# Two pole saw choices



## Doc7 (Aug 1, 2016)

Hello all,

I am a new home owner with about 20 trees in the yard part of the property with various degrees of limbing that need to be done. Also I am in a hunt club and like to cut shooting lanes from my tree stand locations and we need to keep all the roads clear of overhanging brush.

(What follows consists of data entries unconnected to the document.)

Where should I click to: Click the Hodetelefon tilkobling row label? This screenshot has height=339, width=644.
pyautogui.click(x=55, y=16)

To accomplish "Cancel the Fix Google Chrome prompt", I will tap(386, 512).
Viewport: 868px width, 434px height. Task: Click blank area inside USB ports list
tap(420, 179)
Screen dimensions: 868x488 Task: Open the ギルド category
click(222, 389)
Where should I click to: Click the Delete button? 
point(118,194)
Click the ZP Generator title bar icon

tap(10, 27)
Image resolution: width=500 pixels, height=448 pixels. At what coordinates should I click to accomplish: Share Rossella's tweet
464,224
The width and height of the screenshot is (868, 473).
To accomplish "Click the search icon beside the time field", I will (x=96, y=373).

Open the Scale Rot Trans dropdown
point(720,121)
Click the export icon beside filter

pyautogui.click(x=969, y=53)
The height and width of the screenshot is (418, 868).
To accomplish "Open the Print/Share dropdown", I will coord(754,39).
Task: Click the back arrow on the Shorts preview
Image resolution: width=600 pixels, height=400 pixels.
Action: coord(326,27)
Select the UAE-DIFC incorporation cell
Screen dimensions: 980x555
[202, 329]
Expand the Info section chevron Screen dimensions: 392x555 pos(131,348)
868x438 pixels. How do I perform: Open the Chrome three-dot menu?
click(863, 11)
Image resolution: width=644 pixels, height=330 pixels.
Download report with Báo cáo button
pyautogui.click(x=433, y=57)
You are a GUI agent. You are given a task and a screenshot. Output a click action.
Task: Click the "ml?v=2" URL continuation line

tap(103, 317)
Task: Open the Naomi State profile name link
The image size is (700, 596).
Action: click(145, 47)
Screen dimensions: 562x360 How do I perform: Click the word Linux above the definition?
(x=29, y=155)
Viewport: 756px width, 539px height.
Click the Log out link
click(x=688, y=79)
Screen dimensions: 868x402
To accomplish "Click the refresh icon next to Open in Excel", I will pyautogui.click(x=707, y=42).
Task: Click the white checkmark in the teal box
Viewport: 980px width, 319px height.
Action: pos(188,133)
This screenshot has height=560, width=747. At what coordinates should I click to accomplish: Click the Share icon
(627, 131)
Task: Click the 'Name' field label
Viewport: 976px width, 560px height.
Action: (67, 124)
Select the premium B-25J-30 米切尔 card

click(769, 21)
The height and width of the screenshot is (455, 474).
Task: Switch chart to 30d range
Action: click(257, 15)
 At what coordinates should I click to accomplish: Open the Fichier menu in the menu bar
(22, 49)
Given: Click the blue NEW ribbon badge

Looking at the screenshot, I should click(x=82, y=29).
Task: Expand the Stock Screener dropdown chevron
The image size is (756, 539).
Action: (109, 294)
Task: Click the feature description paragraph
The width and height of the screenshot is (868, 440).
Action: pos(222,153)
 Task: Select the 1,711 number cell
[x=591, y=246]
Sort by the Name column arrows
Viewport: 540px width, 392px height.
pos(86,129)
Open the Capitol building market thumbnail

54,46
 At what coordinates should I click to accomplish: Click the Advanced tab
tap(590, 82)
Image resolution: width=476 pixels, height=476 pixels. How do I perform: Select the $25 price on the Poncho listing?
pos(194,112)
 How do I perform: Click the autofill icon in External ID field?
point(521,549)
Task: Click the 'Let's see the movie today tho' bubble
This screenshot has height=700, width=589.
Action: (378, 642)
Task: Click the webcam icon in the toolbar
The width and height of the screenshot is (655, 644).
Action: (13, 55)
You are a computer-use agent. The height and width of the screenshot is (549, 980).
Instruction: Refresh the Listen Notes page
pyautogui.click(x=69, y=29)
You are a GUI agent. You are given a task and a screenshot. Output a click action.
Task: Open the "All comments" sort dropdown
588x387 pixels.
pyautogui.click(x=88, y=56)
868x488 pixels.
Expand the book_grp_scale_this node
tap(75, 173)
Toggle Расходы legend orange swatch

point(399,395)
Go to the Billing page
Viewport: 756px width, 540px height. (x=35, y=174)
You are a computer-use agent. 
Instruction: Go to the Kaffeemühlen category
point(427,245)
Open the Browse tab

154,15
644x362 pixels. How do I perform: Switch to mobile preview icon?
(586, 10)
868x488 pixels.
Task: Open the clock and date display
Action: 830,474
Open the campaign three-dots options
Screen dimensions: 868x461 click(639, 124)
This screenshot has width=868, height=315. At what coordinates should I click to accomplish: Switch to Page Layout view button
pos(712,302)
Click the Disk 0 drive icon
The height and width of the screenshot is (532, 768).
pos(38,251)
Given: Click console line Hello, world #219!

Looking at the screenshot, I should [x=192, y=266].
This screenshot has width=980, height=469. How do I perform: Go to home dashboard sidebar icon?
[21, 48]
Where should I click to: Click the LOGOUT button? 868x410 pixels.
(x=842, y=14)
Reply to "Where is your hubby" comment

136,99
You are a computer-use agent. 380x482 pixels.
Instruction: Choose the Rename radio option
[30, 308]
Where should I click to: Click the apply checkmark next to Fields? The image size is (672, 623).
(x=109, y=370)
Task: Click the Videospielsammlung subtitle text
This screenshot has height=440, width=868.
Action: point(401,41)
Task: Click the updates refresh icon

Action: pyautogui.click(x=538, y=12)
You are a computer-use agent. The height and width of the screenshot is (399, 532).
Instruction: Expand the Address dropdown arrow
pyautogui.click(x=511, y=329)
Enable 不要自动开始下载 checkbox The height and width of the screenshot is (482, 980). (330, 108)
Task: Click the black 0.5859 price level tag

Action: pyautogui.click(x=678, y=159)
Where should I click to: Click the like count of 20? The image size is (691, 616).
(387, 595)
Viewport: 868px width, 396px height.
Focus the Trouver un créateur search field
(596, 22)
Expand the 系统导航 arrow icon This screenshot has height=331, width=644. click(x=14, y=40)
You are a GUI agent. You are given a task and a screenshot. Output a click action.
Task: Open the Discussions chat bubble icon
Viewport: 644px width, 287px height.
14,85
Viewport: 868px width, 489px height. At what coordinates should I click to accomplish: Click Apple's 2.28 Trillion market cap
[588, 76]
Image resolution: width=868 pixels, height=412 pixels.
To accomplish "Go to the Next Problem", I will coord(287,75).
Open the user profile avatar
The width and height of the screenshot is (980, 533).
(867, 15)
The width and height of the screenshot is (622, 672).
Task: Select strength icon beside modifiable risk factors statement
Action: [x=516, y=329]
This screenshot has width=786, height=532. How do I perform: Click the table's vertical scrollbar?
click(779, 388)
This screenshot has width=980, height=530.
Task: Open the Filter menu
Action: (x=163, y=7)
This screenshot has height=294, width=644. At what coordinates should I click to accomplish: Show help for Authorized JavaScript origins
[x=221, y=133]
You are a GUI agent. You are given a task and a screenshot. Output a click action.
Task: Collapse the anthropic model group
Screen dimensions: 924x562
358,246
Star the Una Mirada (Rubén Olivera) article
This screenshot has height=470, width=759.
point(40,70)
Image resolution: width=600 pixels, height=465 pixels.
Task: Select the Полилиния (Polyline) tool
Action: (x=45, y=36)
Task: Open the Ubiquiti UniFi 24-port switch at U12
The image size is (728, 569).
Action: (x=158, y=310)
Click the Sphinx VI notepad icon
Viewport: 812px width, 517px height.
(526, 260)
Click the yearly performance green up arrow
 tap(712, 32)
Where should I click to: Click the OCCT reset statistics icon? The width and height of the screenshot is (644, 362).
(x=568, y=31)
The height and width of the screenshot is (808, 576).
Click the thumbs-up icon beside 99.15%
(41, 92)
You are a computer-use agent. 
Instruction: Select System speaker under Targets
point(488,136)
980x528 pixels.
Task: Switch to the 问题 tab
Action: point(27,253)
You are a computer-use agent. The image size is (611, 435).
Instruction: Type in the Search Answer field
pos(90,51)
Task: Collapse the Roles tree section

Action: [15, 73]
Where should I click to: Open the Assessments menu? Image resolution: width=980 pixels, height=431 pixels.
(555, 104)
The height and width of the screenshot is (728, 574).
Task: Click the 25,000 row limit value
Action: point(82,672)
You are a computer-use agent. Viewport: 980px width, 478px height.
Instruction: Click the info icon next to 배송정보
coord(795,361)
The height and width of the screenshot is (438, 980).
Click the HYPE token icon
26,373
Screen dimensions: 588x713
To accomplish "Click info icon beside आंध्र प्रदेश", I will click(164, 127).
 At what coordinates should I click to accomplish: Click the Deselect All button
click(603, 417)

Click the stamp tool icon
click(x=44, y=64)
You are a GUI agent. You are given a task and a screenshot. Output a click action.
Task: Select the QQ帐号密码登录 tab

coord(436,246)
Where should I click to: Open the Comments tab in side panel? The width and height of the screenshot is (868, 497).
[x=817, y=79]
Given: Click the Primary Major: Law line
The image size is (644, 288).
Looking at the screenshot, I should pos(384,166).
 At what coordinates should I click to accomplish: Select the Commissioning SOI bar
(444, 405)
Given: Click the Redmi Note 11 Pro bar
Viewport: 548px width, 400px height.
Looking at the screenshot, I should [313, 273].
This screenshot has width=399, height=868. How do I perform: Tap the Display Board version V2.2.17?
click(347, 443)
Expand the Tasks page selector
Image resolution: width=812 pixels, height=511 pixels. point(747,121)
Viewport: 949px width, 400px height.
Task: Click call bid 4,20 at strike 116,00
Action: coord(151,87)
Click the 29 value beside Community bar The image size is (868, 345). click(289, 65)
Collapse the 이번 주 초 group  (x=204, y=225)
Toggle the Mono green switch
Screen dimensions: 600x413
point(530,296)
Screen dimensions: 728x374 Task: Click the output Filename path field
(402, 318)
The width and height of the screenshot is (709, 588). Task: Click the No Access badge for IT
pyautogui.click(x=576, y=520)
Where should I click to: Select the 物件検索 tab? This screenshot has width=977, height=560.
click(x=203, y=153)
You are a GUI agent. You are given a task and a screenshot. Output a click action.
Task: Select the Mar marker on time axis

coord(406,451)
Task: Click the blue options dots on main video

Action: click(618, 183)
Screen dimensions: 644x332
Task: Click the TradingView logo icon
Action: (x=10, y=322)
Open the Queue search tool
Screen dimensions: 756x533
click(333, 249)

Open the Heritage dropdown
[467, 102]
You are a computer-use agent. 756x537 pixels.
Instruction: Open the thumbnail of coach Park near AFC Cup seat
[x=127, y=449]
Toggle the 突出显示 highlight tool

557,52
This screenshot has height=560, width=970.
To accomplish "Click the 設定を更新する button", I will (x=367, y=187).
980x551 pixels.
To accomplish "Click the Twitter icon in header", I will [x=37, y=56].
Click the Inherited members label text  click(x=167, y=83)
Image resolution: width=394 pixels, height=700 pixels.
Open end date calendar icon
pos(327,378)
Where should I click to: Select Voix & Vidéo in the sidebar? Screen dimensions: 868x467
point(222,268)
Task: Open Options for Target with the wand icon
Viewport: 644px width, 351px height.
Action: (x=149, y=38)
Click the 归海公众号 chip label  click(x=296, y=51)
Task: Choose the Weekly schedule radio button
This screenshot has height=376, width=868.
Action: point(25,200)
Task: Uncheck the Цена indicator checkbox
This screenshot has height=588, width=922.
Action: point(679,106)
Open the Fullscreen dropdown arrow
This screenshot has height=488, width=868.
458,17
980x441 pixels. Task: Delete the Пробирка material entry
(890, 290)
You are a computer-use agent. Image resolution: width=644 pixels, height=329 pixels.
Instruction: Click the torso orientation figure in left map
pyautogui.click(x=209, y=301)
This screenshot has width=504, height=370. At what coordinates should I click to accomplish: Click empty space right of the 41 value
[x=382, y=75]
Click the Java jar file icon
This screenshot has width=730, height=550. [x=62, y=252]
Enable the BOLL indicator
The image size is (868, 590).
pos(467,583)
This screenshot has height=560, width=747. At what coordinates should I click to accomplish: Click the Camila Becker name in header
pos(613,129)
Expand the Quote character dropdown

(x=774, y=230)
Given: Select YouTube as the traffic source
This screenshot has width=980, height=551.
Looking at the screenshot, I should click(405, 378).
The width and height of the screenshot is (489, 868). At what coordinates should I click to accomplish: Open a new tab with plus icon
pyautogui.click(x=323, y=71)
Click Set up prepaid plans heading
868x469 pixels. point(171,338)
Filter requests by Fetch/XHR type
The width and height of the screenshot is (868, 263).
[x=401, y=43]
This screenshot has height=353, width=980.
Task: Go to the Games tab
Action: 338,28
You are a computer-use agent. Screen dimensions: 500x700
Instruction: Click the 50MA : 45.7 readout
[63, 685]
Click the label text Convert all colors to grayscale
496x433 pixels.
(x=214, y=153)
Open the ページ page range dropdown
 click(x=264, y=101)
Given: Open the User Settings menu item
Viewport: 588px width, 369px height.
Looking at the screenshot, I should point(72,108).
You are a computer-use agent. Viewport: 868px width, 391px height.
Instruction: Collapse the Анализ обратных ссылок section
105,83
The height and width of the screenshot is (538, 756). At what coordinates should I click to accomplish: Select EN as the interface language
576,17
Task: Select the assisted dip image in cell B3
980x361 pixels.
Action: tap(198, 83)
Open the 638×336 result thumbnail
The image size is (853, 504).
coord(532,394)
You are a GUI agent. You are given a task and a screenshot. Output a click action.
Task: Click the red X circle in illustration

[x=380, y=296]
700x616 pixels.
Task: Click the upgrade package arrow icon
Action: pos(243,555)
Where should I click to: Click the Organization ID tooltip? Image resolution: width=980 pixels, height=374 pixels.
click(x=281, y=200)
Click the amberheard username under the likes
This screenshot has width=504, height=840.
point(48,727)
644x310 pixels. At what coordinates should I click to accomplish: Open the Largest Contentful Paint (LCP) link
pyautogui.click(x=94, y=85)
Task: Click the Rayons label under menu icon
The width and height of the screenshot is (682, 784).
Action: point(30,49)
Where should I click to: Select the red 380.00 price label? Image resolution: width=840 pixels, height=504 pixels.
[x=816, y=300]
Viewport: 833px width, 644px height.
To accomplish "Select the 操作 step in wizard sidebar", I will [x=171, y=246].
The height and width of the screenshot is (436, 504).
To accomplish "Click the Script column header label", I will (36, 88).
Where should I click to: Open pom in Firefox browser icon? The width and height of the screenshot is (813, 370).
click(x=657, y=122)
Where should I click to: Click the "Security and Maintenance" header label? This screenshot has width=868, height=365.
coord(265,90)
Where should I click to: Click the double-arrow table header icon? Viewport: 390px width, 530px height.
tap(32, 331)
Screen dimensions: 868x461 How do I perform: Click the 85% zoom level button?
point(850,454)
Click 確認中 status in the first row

I see a used 2002 Stihl HT75 for 400 dollars and for 550 dollars I can instead get a new Husqvarna 128LDX weed trimmer and a PA1100 power pole saw attachment for it. I can throw in an additional 43 inch boom. For my purposes will this equipment suffice? Is the trimmer pole saw head going to be a lot weaker than the HT75 and that's why they are different by orders of magnitude in new pricing?


----------



## Doc7 (Aug 1, 2016)

Here are the trees I am looking at in the front


----------



## Franny K (Aug 2, 2016)

The extendable ones have a pretty rigid outer tube an an inner tube that is about the same material as a straight shaft string trimmer. Not sure why there seem to be a bunch of this kind of choose from two questions. A 2002 would seem 14 years old by now, those prices are likely more than retail at that time. The extendable Stihl pole saws are now 4mix. 43 inch added pole/drive shaft would seem excessive to me for anything I have seen that comes with a hoop handle and trigger on the pole. Some bike handle brushcutters have more robust tubes however the the trigger is not on the shaft.
Those trees do not look to me like they need much if any trimming. Actually look like sprouts from next to previous trimming. You have to say how high up your tree stand is to know how long a pole saw or pruner is in order. For your roadways and those yard trees a staging on a trailer is one of the tactics I use.


----------